France Info : Qu’est-ce qui se passe quand les enfants n’ont jamais vu leurs parents travailler ?
Ségolène Royal : Cela déstructure beaucoup, et toute la difficulté c’est de leur redonner le sens de l’école, l’intérêt de l’effort. Ce n’est pas évident – lorsque le grand frère, par exemple, bachelier est au chômage – ce n’est pas évident pour un enfant plus jeune de comprendre le sens de l’école. C’est pourquoi aussi, nous faisons aussi les emplois-jeunes, précisément parce que rien n’est pire que le chômage des jeunes qui ronge le sens même de la réussite scolaire. L’école c’est aussi acquérir un bagage culturel global, c’est acquérir une dignité de personne humaine, lorsqu’on maîtrise les savoirs de base. Et ce travail là, de réinstaller l’enfant dans la projection du futur, cela veut dire aussi qu’il y ait en face de lui des exemples d’adultes valorisants.

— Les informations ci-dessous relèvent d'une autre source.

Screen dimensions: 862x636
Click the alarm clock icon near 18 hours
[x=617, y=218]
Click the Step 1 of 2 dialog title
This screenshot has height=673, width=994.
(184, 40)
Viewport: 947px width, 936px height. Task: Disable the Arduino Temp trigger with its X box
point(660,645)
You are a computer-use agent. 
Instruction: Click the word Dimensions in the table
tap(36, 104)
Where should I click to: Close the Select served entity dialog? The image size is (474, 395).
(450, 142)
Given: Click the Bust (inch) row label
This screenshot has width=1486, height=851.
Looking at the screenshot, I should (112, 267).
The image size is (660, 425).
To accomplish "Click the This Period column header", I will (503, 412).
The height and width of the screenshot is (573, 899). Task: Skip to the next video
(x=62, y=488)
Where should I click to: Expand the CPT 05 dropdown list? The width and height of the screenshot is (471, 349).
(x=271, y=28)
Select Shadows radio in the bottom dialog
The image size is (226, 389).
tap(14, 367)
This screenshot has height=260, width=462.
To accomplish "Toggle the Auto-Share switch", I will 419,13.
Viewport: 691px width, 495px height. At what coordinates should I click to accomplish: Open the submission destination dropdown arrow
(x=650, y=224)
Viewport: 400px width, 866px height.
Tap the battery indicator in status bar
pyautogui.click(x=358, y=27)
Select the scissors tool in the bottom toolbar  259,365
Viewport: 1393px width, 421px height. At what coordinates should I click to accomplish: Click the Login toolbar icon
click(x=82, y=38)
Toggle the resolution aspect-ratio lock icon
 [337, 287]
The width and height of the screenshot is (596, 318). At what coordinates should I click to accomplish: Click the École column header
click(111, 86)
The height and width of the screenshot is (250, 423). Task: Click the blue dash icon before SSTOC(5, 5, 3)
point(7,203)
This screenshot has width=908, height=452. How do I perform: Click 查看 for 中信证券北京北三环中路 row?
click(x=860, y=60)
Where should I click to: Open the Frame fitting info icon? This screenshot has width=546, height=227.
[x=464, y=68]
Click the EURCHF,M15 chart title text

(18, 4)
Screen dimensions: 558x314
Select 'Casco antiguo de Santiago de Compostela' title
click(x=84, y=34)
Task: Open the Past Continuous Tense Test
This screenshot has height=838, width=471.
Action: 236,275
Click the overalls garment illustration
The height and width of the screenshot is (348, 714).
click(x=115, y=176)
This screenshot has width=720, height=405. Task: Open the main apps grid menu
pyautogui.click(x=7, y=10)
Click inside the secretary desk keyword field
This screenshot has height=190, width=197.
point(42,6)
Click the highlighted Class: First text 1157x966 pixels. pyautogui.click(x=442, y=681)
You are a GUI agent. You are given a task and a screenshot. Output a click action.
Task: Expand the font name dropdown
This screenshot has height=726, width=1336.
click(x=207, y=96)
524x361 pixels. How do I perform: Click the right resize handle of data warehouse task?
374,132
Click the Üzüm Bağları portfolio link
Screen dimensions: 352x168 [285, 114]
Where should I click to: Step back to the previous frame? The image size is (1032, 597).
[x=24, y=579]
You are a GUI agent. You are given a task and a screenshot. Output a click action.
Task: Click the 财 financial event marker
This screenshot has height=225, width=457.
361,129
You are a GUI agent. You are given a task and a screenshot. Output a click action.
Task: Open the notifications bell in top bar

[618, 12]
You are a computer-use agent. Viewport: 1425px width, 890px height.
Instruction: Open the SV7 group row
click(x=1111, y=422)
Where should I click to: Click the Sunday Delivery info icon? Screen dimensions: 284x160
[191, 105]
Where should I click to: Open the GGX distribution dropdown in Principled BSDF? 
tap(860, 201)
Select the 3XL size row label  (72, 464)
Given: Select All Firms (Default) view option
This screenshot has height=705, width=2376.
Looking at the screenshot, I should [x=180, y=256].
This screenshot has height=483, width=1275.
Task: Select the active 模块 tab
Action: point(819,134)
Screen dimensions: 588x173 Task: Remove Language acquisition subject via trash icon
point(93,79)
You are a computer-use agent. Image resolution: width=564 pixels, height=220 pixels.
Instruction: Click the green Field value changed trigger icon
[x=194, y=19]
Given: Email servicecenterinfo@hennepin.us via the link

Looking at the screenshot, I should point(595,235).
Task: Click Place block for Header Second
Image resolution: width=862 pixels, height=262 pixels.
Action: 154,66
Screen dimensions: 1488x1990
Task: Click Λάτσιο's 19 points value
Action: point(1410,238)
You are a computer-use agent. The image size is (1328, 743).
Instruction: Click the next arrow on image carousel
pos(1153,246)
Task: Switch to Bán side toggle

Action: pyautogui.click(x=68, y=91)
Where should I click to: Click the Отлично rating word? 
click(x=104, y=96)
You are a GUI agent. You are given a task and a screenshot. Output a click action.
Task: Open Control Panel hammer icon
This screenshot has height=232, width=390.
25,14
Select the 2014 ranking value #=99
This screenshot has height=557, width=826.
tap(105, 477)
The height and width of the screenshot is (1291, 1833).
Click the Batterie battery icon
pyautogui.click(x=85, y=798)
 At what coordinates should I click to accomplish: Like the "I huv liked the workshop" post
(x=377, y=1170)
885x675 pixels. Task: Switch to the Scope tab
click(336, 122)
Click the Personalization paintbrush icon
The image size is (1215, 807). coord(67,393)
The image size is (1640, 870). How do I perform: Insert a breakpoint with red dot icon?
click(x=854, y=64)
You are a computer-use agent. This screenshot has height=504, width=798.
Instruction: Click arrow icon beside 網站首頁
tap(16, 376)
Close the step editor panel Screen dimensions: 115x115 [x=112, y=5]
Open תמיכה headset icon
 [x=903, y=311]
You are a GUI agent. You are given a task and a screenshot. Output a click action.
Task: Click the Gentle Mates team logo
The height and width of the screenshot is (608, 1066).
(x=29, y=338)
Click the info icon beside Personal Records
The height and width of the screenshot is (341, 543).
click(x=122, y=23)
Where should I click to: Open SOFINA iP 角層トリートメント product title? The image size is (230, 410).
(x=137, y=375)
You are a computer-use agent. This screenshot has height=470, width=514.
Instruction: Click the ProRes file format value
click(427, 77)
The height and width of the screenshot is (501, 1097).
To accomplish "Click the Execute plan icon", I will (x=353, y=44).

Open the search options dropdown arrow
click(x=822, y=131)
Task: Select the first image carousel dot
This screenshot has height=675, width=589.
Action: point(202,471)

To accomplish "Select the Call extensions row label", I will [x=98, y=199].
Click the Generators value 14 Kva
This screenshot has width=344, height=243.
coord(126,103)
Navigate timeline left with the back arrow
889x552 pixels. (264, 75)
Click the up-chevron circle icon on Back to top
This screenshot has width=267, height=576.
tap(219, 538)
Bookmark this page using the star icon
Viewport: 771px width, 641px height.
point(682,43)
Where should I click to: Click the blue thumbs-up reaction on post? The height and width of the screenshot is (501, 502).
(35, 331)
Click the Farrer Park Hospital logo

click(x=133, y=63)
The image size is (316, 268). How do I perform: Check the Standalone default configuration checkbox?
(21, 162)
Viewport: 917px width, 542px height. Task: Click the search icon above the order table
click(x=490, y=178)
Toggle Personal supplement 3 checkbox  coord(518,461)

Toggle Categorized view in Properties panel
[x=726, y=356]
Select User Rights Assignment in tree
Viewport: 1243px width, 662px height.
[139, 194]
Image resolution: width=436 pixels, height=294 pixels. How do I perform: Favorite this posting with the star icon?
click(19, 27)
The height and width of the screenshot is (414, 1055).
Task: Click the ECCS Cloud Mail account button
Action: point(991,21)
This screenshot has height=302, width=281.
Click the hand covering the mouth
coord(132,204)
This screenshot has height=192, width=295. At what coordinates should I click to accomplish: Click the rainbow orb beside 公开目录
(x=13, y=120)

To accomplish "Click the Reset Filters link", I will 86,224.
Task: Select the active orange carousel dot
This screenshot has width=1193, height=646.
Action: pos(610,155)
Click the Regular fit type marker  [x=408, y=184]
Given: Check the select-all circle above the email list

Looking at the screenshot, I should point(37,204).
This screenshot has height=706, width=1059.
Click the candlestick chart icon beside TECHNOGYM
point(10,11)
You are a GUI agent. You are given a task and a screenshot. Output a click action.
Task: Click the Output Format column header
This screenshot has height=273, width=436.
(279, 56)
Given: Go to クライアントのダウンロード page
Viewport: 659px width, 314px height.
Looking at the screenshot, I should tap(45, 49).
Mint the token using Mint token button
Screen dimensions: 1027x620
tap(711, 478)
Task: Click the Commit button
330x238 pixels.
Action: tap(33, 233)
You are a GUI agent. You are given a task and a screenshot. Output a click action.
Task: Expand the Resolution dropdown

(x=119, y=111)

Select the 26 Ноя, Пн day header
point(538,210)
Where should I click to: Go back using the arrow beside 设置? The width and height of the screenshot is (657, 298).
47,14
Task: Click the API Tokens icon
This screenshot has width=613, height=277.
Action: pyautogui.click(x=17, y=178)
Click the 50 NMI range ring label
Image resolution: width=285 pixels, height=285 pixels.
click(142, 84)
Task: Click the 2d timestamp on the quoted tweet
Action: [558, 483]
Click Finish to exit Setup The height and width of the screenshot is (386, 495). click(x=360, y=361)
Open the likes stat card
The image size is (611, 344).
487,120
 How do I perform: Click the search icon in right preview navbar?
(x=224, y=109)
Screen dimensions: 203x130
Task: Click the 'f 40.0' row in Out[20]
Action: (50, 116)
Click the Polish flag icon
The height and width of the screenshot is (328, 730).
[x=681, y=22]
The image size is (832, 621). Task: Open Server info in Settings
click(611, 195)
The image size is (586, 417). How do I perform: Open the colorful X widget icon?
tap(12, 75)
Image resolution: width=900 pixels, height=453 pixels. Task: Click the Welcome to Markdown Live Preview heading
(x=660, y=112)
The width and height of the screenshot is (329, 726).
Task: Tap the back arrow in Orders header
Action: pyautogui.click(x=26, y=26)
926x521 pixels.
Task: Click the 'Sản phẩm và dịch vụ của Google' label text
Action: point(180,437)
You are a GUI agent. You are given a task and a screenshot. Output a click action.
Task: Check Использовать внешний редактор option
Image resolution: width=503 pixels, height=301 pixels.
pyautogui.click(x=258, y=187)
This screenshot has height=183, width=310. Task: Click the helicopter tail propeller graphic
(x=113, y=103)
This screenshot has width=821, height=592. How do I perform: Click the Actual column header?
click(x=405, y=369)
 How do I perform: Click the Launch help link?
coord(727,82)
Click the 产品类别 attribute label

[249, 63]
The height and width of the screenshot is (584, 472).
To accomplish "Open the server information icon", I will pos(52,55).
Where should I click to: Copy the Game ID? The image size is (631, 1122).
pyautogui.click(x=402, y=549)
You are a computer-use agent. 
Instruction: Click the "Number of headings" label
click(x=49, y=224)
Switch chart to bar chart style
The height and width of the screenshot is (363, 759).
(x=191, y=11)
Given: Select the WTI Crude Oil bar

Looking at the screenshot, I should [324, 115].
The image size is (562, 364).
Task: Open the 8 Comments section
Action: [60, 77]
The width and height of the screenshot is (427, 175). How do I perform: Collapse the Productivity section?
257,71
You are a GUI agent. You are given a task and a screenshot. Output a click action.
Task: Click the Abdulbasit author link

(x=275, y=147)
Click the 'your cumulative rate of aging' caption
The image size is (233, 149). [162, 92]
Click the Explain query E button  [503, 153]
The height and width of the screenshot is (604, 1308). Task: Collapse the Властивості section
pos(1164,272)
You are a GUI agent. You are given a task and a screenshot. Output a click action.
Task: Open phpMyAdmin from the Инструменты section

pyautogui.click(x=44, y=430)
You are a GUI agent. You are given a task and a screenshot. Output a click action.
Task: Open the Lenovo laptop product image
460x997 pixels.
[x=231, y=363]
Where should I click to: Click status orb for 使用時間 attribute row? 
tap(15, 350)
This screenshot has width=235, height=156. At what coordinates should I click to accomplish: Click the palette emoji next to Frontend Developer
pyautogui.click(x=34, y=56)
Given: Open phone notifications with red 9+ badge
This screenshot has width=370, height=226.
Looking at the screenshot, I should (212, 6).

France Info : La première source de distraction des jeunes, c’est la télévision. Quelle vision leur donne-t-elle du monde des adultes ?
Ségolène Royal : Il y aurait beaucoup à dire. La première chose, c’est que dans les initiatives citoyennes, j’ai intégré justement une formation à l’esprit critique par rapport à la télévision et par rapport à l’image. Aujourd’hui, l’école est parfois en situation de faiblesse par rapport à l’impact de la télévision. Ne serait-ce qu’en termes de temps passé devant la télévision, de contre-exemples, de contre-valeurs. Je pense aussi qu’un appel à la responsabilité des programmateurs de chaîne n’est pas un vain mot, et que là aussi, la coéducation doit se faire avec la télévision, avec la maîtrise de la violence et la dégradation de l’image des adultes.
France Info : Vous parlez des citoyens en herbe. La première source d’informations, ce sont en fait « Les Guignols de l’Info », le « Vrai Journal » de Karl Zéro, donc une culture de la dérision…
Ségolène Royal : C’est un peu dommage. Il n’y a pas que là, d’ailleurs, qu’il y a une culture de la dérision. Il y a certaines émissions où l’on rit de tout, du crime, de l’humiliation des femmes. Je pense que cette culture de la dérision doit être remise en cause. Là aussi, il y a une hiérarchie entre les valeurs.
France Info : Il faut avoir le courage de le faire là, parce qu’il y a une démagogie qui dit : c’est le « jeunisme », dont on accepte, puisque cela plaît aux jeunes.
Ségolène Royal : Justement. Je crois que la responsabilité des adultes et des enseignants est de transmettre leurs connaissances, leurs savoir-faire. Un modèle culturel qui peut être contestable, mais si l’enfant n’a plus rien contre quoi se heurter, se construire, s’il n’y a que des édredons en face de lui ou des adultes démagogiques, il n’arrivera pas à grandir.